-- Opening Marker --
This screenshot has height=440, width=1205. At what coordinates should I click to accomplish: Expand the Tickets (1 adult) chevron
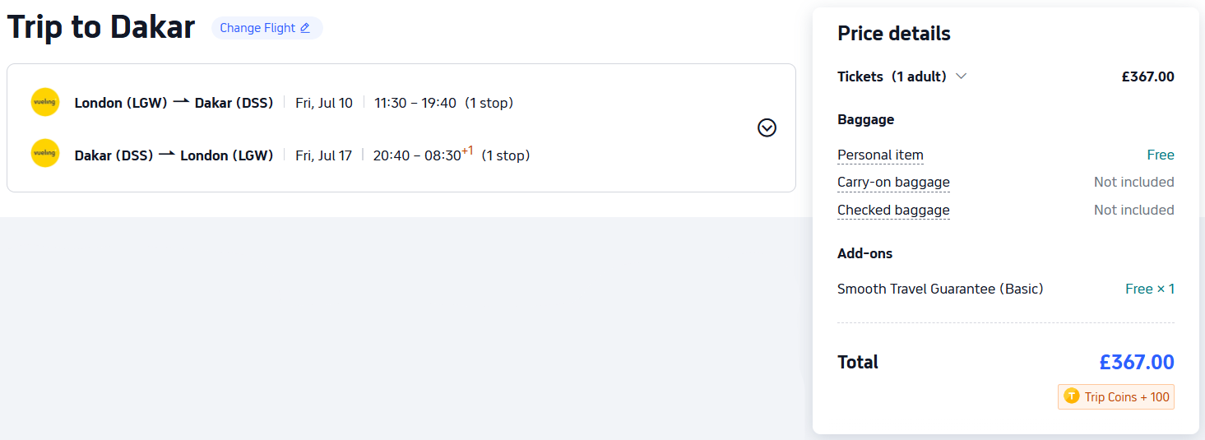tap(961, 76)
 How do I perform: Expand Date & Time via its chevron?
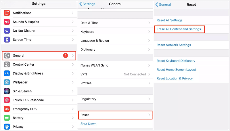pyautogui.click(x=149, y=23)
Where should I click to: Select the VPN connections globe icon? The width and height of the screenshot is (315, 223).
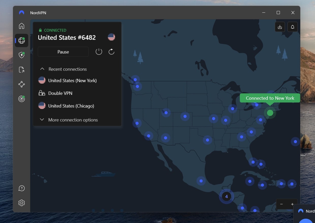tap(22, 40)
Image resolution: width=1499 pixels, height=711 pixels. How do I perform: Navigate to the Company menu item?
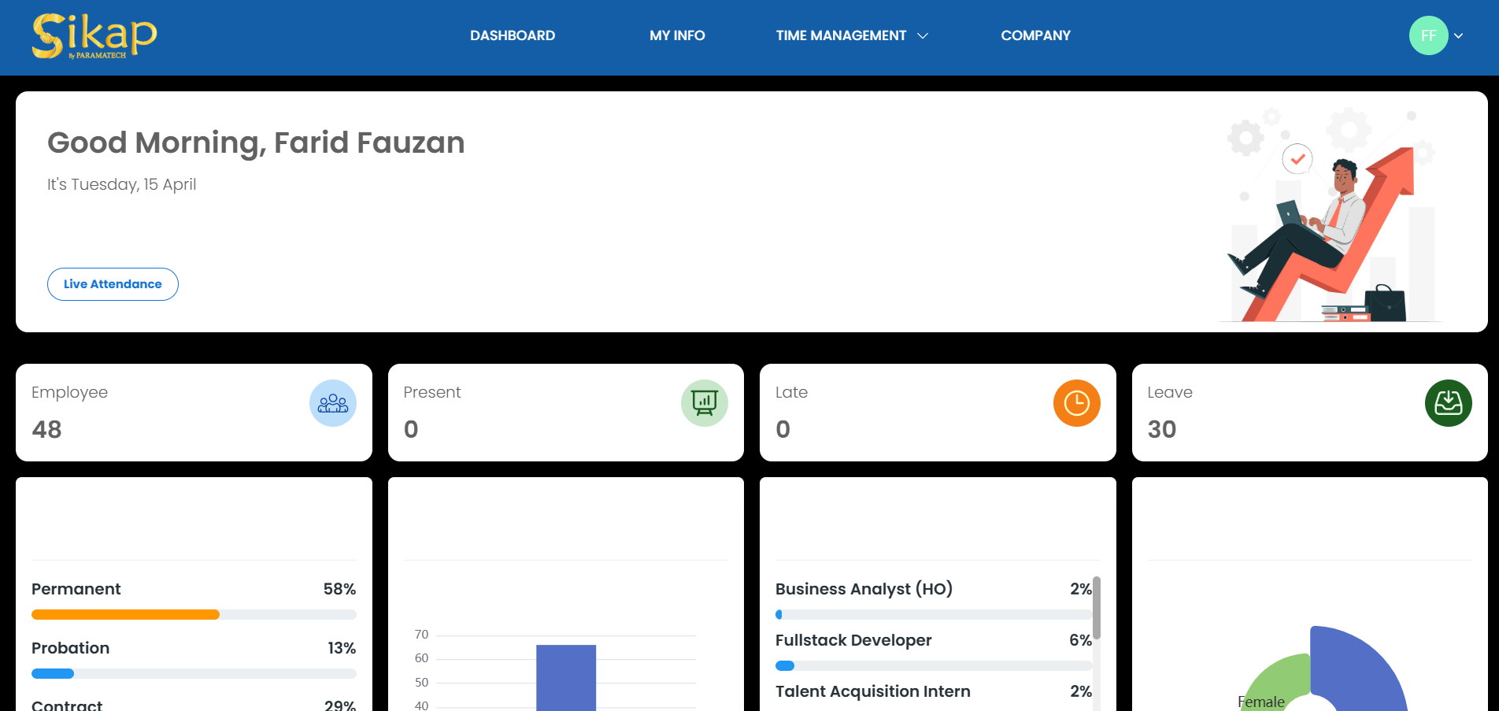tap(1035, 35)
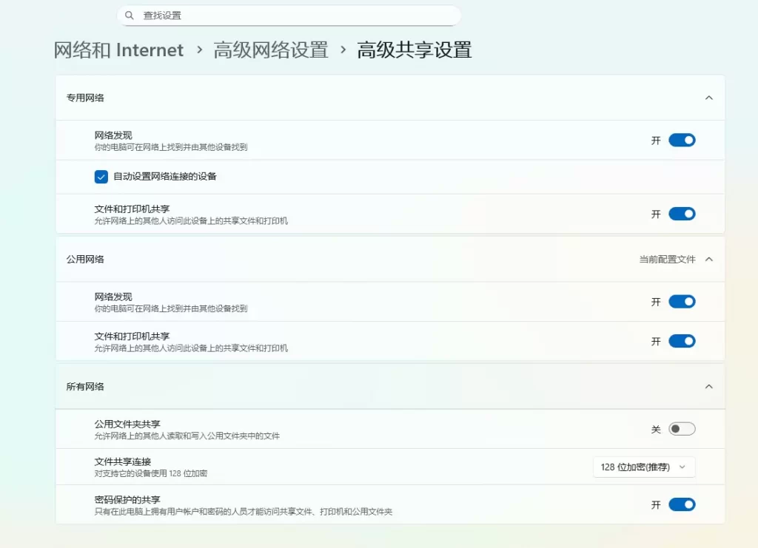
Task: Click the 查找设置 search field
Action: tap(289, 15)
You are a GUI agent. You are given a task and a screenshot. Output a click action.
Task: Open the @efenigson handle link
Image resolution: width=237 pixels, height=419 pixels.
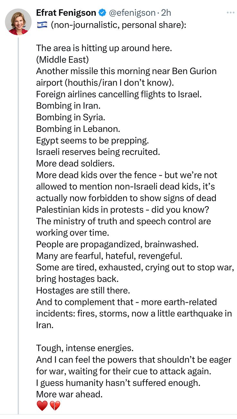(x=132, y=13)
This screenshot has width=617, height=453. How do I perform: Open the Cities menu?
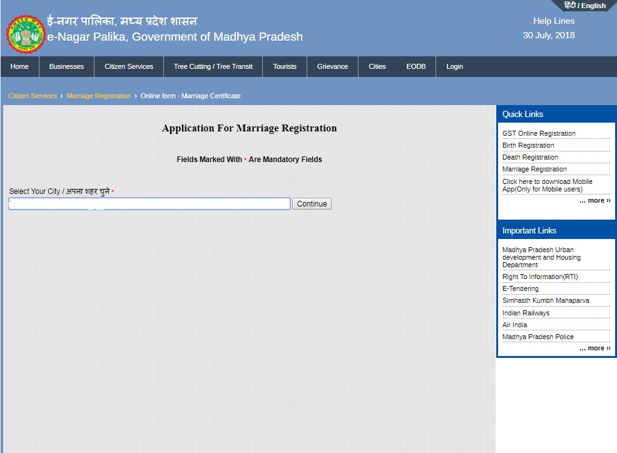click(x=377, y=66)
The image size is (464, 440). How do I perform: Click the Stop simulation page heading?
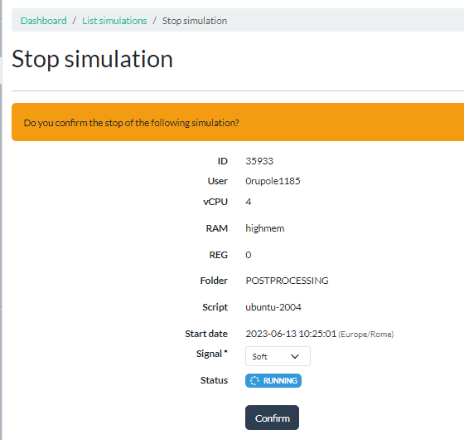(x=92, y=59)
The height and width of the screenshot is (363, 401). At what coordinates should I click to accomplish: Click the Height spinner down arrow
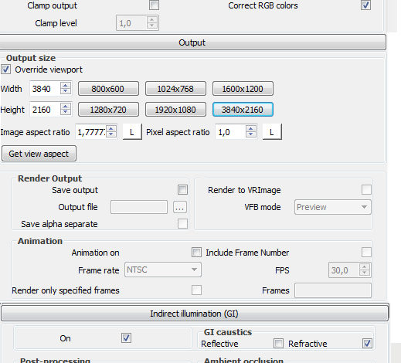66,113

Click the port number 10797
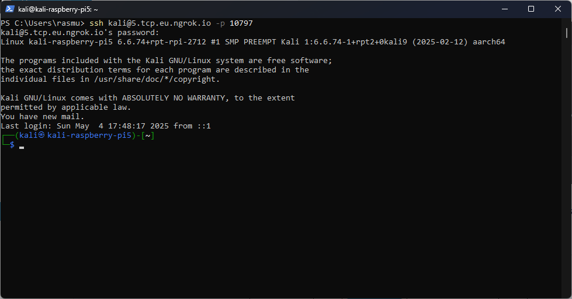point(241,23)
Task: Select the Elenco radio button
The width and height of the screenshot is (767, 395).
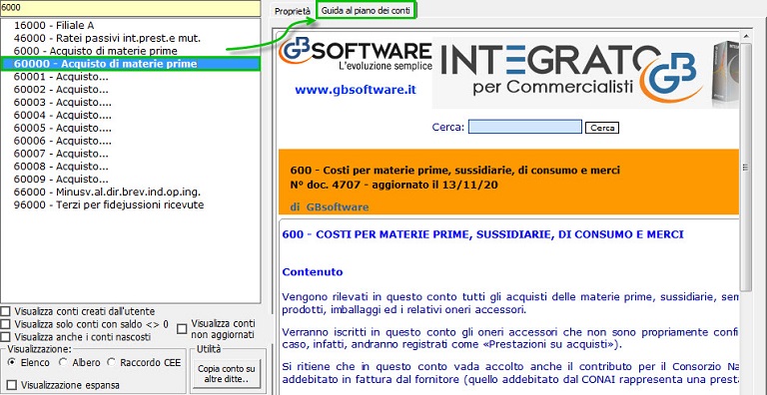Action: click(x=12, y=363)
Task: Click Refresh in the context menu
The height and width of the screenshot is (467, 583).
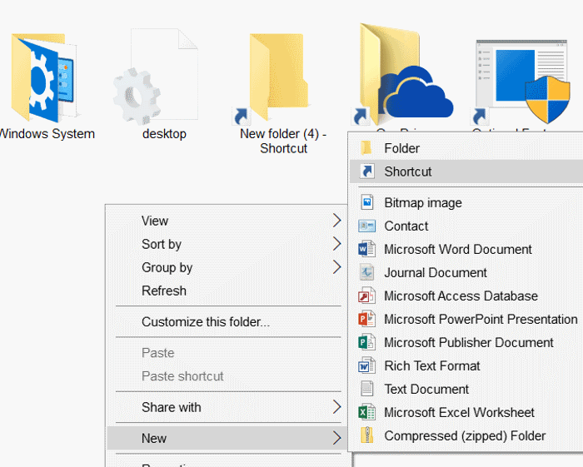Action: point(164,291)
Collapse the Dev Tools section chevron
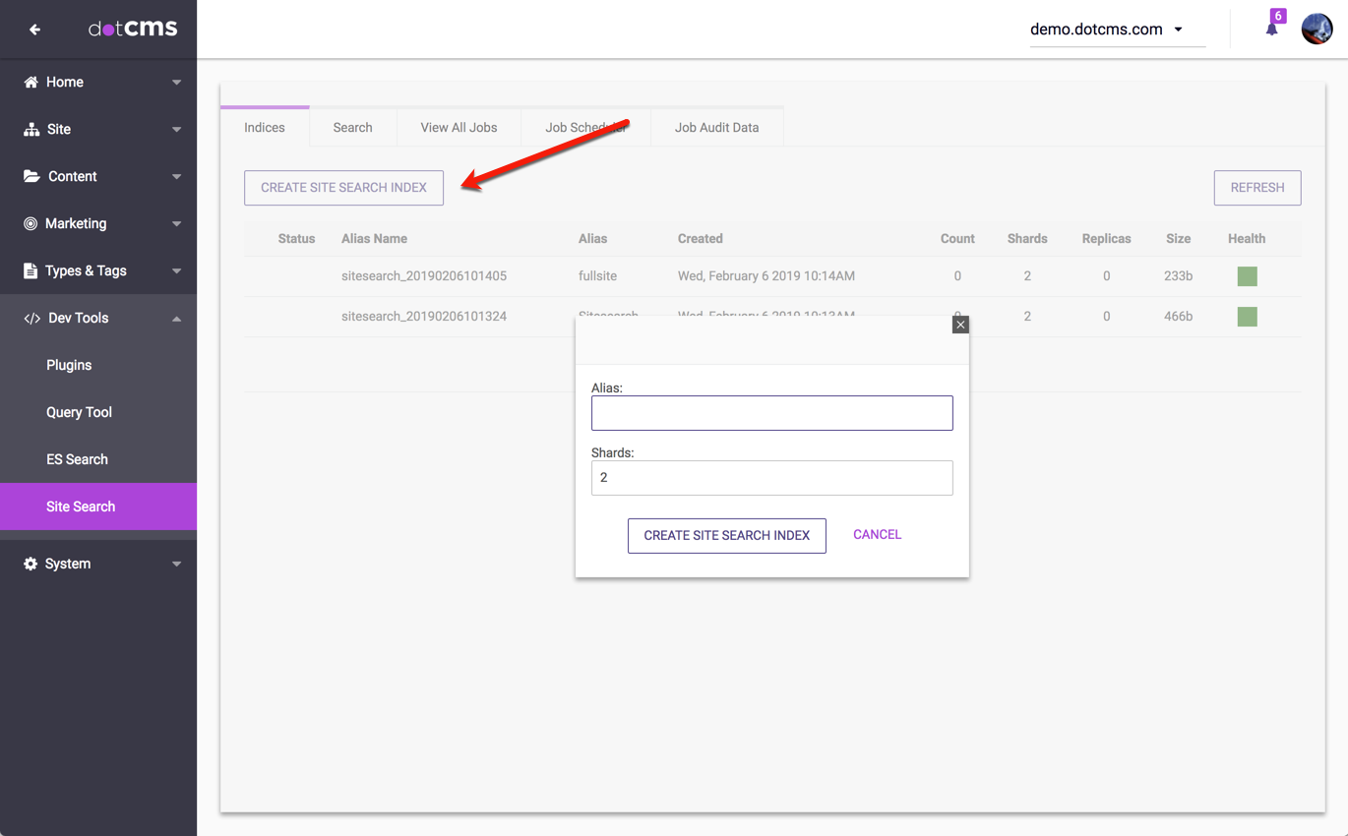 (x=176, y=318)
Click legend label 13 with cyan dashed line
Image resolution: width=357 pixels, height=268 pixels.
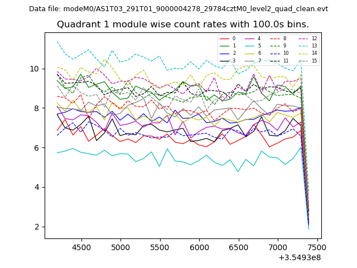click(x=314, y=46)
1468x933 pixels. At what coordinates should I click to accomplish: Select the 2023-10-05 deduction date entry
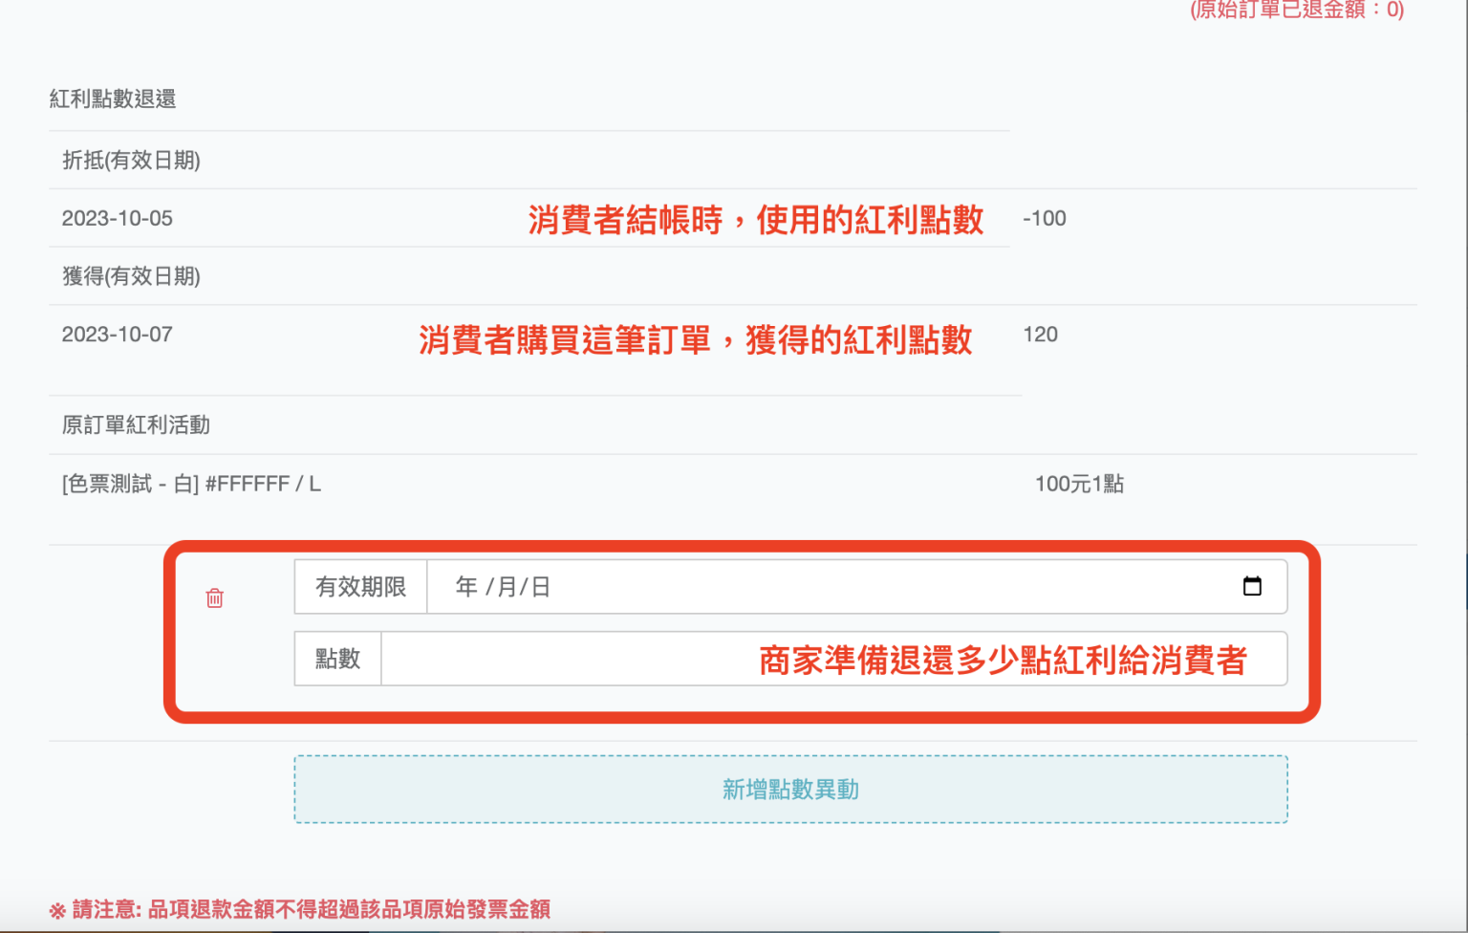click(117, 218)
-- Closing Marker --
* [Work request] None of the pictures belong in the copy; repeat all other material exactly.

* [Reply to the exercise]
This screenshot has height=440, width=1205. At what coordinates should I click to accomplish: Expand the Tickets (1 adult) chevron
tap(961, 76)
 How do I perform: Expand Date & Time via its chevron?
pyautogui.click(x=149, y=23)
Where should I click to: Select the VPN connections globe icon? The width and height of the screenshot is (315, 223).
tap(22, 40)
Image resolution: width=1499 pixels, height=711 pixels. How do I perform: Navigate to the Company menu item?
tap(1035, 35)
Task: Click the 查找设置 search field
Action: tap(289, 15)
You are a GUI agent. You are given a task and a screenshot. Output a click action.
Task: Open the @efenigson handle link
Image resolution: width=237 pixels, height=419 pixels.
(x=132, y=13)
This screenshot has width=617, height=453. How do I perform: Open the Cities menu?
click(x=377, y=66)
The image size is (464, 440). How do I perform: Click the Stop simulation page heading?
(x=92, y=59)
The height and width of the screenshot is (363, 401). At what coordinates should I click to accomplish: Click the Height spinner down arrow
66,113

Click the port number 10797
point(241,23)
Task: Select the Elenco radio button
The width and height of the screenshot is (767, 395).
Action: click(x=12, y=363)
Task: Click Refresh in the context menu
The height and width of the screenshot is (467, 583).
Action: point(164,291)
Collapse the Dev Tools section chevron
 (x=176, y=318)
Click legend label 13 with cyan dashed line
Image resolution: width=357 pixels, height=268 pixels.
click(x=314, y=46)
1468x933 pixels. At what coordinates should I click to accomplish: Select the 2023-10-05 deduction date entry
click(117, 218)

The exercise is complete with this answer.